(GIVEN ENTRIES):

"""

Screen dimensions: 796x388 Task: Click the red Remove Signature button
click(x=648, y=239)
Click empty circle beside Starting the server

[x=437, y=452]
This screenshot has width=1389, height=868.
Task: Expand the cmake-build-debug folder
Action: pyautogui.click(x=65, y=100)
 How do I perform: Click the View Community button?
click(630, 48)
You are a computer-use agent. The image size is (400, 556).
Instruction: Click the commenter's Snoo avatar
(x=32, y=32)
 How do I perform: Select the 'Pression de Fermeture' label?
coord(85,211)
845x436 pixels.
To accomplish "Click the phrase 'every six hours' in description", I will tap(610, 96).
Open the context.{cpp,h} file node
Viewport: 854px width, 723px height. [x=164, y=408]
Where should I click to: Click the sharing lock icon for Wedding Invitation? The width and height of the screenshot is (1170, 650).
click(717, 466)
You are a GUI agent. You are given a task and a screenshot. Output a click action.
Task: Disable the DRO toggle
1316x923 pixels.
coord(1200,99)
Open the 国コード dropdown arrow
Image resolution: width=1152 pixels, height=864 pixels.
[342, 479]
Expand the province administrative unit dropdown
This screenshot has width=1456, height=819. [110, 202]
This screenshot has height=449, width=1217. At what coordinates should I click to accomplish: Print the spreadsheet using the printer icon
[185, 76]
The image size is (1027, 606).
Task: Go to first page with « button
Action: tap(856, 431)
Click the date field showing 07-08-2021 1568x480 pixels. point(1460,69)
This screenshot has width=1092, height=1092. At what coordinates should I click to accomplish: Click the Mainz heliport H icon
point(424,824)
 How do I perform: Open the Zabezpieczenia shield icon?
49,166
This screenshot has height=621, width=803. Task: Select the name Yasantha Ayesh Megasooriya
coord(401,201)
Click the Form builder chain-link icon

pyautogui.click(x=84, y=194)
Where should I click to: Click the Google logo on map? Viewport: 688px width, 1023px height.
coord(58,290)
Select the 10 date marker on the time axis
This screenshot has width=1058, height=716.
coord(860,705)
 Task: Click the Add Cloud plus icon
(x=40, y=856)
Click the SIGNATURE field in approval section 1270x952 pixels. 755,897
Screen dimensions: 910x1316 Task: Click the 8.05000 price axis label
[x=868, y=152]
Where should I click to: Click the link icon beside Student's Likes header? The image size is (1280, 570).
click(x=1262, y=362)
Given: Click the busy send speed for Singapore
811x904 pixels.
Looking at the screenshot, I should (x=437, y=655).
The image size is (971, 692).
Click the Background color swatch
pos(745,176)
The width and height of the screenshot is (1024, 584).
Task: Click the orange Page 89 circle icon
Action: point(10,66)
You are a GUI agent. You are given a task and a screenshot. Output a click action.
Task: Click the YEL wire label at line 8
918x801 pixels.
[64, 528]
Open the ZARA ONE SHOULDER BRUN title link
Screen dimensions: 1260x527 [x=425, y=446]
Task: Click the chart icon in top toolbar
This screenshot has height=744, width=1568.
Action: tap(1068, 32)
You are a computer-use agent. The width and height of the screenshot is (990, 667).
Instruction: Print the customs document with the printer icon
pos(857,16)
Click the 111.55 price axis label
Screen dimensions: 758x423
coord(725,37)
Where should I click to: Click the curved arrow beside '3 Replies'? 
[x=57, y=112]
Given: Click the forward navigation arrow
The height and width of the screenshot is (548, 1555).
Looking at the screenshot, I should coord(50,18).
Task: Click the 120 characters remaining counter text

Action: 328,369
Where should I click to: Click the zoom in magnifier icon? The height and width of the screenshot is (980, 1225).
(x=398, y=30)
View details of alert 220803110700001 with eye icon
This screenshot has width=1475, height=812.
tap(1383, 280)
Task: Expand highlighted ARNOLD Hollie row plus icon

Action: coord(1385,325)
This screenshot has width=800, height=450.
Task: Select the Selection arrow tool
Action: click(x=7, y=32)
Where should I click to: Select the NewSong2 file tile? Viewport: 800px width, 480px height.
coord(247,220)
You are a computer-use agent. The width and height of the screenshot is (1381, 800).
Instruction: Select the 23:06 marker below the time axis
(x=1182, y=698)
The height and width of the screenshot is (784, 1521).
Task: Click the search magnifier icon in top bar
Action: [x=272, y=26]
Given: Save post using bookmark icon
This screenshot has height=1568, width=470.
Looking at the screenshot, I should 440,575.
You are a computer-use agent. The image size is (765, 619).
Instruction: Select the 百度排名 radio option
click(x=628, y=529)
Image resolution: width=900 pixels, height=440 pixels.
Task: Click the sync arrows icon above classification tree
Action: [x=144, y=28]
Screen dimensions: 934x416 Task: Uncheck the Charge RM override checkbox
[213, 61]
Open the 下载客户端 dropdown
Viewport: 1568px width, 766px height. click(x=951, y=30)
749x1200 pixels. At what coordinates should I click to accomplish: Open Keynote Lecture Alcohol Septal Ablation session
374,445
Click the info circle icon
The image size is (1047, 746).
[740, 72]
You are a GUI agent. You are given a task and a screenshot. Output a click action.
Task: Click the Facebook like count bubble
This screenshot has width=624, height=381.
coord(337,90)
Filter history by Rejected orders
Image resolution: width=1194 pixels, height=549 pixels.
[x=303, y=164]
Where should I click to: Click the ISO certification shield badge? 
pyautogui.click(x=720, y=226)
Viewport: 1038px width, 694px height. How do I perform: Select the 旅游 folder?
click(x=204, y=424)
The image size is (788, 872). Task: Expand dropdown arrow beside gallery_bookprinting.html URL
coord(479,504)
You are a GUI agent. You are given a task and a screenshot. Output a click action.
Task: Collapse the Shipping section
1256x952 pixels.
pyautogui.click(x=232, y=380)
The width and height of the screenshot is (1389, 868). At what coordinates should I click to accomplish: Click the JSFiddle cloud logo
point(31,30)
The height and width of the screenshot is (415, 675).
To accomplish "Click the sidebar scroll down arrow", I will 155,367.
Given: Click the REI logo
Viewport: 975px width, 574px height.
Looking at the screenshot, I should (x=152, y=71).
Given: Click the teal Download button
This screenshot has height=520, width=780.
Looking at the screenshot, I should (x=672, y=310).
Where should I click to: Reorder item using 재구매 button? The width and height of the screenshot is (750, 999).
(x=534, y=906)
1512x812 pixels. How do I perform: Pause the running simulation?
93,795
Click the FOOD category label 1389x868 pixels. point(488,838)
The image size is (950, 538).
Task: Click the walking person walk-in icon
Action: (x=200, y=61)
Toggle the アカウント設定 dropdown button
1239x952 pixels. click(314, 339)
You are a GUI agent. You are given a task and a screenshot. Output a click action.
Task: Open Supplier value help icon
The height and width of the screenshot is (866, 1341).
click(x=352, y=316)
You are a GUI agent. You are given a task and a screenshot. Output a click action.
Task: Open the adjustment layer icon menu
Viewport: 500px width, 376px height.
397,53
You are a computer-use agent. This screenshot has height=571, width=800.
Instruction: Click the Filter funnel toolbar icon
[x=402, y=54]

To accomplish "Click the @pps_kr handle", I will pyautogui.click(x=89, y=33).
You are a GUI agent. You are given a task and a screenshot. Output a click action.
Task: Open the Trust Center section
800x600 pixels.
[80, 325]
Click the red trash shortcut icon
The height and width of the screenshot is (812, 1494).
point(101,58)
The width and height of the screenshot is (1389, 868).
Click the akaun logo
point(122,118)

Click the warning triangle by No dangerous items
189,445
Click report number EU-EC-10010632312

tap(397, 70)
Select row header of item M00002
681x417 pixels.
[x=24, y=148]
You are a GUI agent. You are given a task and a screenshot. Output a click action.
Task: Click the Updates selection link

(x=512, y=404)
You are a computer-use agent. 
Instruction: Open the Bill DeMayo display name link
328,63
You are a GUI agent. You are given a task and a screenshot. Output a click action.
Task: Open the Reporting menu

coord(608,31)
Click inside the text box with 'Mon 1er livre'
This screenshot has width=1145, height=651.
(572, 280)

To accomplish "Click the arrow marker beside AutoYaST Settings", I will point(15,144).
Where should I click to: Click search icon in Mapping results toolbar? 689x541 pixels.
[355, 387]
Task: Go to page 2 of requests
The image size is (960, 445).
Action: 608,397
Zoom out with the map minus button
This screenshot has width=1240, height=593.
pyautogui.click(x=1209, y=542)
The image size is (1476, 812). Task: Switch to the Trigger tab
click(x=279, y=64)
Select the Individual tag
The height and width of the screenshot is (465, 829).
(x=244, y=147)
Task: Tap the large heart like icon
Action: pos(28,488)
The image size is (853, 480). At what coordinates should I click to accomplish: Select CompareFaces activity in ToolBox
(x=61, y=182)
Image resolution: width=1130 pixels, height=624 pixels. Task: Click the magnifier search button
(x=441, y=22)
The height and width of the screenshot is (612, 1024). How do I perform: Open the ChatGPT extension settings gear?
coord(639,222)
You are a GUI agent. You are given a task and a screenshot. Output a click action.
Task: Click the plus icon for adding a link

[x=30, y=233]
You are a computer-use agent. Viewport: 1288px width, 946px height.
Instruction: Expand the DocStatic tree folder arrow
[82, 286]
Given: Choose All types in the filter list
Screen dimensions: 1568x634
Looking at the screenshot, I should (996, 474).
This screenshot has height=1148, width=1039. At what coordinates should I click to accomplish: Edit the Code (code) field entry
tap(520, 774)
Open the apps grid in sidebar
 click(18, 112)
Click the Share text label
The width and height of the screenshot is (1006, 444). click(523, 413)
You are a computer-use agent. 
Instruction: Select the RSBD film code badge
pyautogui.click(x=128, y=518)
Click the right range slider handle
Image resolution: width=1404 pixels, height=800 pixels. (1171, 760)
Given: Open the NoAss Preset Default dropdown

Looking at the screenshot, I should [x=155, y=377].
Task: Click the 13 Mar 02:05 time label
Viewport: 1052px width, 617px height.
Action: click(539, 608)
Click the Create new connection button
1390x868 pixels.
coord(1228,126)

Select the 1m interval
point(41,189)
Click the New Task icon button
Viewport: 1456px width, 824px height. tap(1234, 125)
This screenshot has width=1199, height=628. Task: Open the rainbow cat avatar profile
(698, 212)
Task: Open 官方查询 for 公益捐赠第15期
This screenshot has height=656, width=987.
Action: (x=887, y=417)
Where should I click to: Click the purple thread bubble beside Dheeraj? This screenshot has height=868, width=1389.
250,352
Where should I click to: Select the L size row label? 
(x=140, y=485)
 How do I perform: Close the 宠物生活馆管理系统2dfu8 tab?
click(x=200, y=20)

"""

(WHAT TO PRODUCE): Take the entries beginning at the line that has "Image resolution: width=1130" and stopping after the line that has "The width and height of the screenshot is (1006, 444).". Write those lines out again, swapping "magnifier" for "magnifying glass" and leaving everything else as it is.

(FULL RESPONSE):
Image resolution: width=1130 pixels, height=624 pixels. Task: Click the magnifying glass search button
(x=441, y=22)
The height and width of the screenshot is (612, 1024). How do I perform: Open the ChatGPT extension settings gear?
coord(639,222)
You are a GUI agent. You are given a task and a screenshot. Output a click action.
Task: Click the plus icon for adding a link

[x=30, y=233]
You are a computer-use agent. Viewport: 1288px width, 946px height.
Instruction: Expand the DocStatic tree folder arrow
[82, 286]
Given: Choose All types in the filter list
Screen dimensions: 1568x634
Looking at the screenshot, I should (996, 474).
This screenshot has height=1148, width=1039. At what coordinates should I click to accomplish: Edit the Code (code) field entry
tap(520, 774)
Open the apps grid in sidebar
 click(18, 112)
Click the Share text label
The width and height of the screenshot is (1006, 444). click(523, 413)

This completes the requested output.